## The problem
Please set down only the lines running from the one with "How do I perform: Go" through the last line of the entries, exactly as written and without any pictures.

[Stored data entries]
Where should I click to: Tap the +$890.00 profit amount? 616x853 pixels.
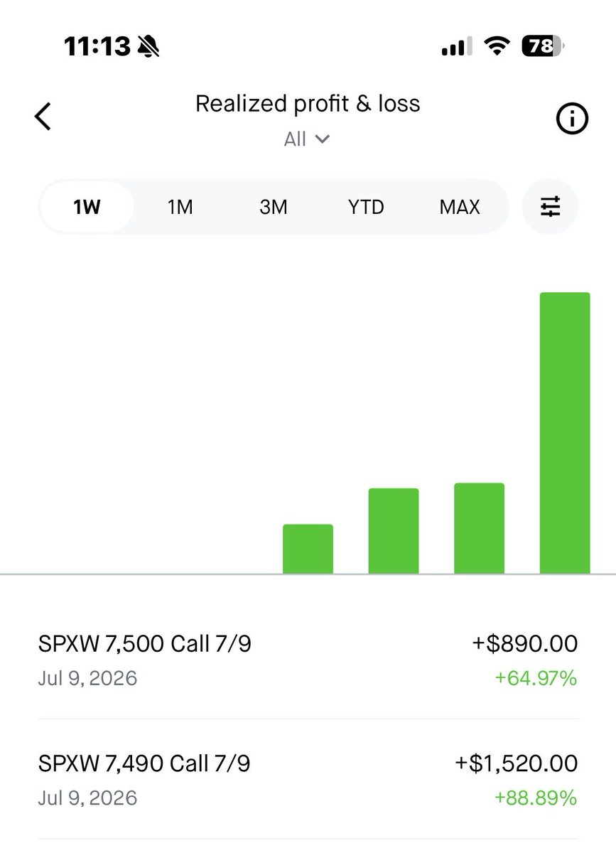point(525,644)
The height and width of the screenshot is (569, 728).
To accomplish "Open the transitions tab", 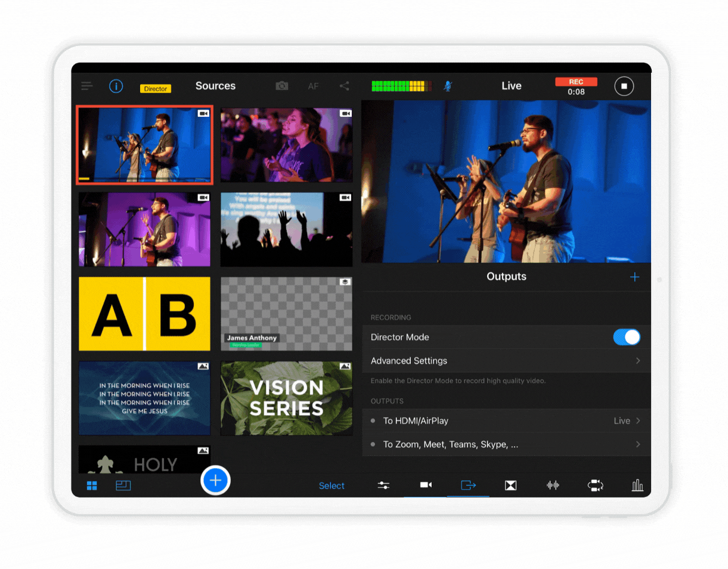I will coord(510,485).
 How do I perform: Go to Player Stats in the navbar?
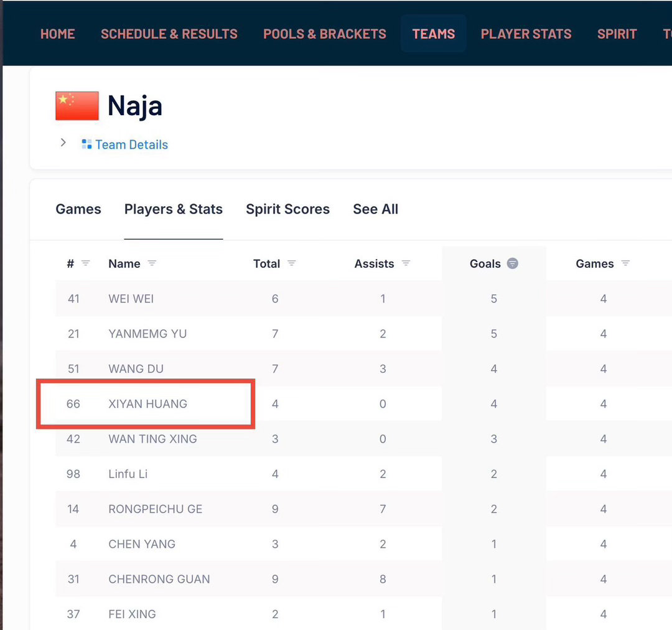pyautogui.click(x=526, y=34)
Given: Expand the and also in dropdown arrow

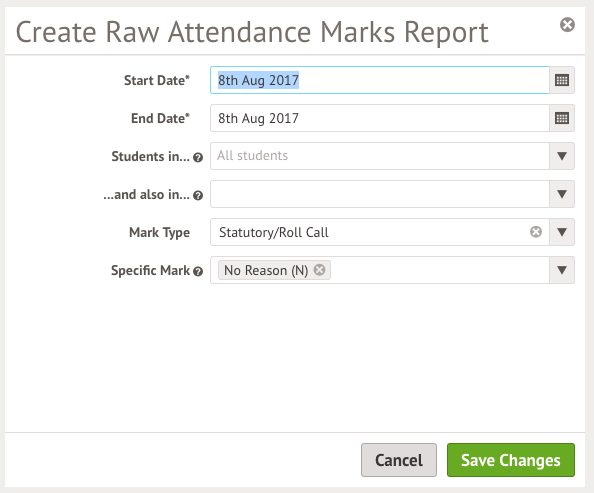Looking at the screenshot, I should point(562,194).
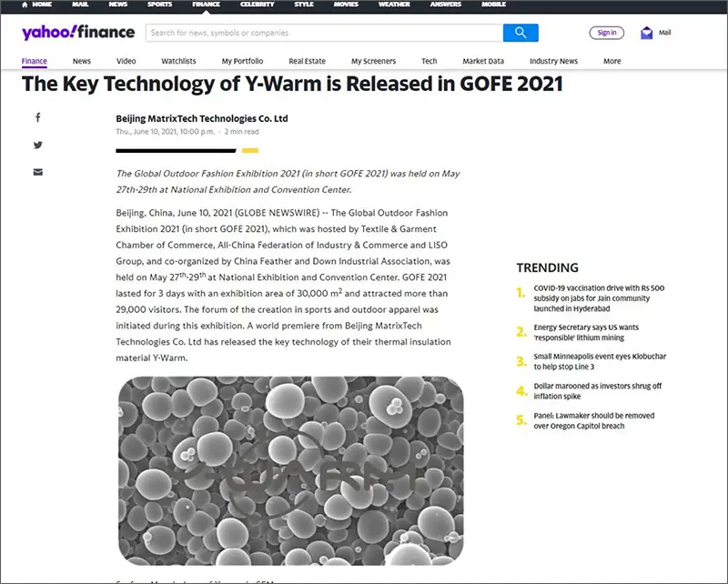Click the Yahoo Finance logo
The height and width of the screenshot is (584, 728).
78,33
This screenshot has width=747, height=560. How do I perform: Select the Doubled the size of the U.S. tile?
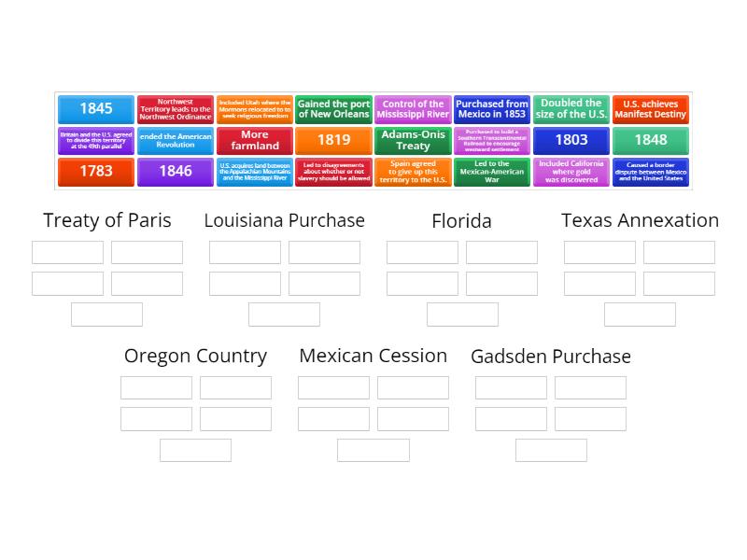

## Answer to the exercise
 How do I perform: Go to Player Stats in the navbar?
pyautogui.click(x=526, y=34)
Given: Expand the and also in dropdown arrow

Looking at the screenshot, I should point(562,194).
Click the Yahoo Finance logo
The height and width of the screenshot is (584, 728).
78,33
This screenshot has width=747, height=560. How do I perform: Select the Doubled the size of the U.S. tile?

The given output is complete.